I saw a great example on Facebook today–football players take the knee to protest random killings of POC by law enforcement. Right wingers loudly proclaim that taking a knee during the national anthem is demonstrating disrespect to the flag and to military veterans and will not be persuaded that the protest has nothing to do with “supporting our troops.” Cue a picture of military veterans in uniform taking a knee during the pledge of allegiance at a city council meeting specifically to support the athlete’s protest against racial injustice. When someone who has been loudly insisting that the take a knee protest = disrespect of military veterans and is therefore a Bad Thing sees military veterans joining in that protest–that’s gonna give them a dandy case of cognitive dissonance. They are going to have to let loose of one or another diametrically opposed beliefs–either admit the protest is NOT about disrespecting veterans or actually disrespecting veterans themselves by objecting to those veterans joining in the take a knee protest. That’s gonna be a bitch to resolve.

Those are not the “real” Troops. Those are the Deep State embeds who are tasked with rotting from the inside-out the institutions they want to destroy and remake in their socialist visions. Namely, the troops who are proving his certainties re the athletes’ disrespect of the troops to be untrue are the exception and not the rule, thus preserving the core of both diametrically opposed “truths” simultaneously.

Granted, my example was hyperbolic but isnt this type of special pleading how you expect thes types of Right-wingers to resolve their cognitive dissonance?

Yeah, that’s about what I do expect but then again I’ve had some experience with watching those idiots twist themselves into five dimensional Moebius pretzels rather than ever update their firmware to match observed empirical evidence. I guess I should have said that would cause any normal, functional human massive cognitive dissonance. My bad! :smiley:

For a case study on cognitive dissonance, try When Prophecy Fails.
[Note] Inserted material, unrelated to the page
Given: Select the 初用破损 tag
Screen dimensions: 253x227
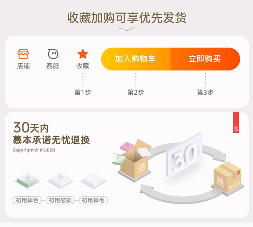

It’s the story of a small UFO “cult” that predicted the end of the world back in the 50s. The leader claimed to receive messages from aliens, and the followers believed her. Long story short, when the event failed to occur, the group members generally became more fervent in their belief instead of less. People are terrible at admitting when they are wrong.

I’ve seen the term used, perhaps incorrectly, in law enforcement circles to describe the “something isn’t right here” feeling. For instance, on a car stop all the paperwork checks out and there are no warrants. But you still have a strong feeling that something nefarious is afoot. Everything appears to be fine yet you just “know” its not. There’s the dissonance part. The cognizant part is recognizing consciously what the unconscious already sees. Body language (if you believe in that stuff) can be a stress indicator. Stretching, hand to the back of the neck, failure to make eye contact, carotid pulse visible, etc. can all trip the “spider senses” perhaps without the officer even realizing it. Actual language - asking question back at the officer (“Where am I going?”) or unnatural delays before answering may indicate deception. Officers are encouraged to consciously recognize what is going on and document it in reports should an arrest or search occur.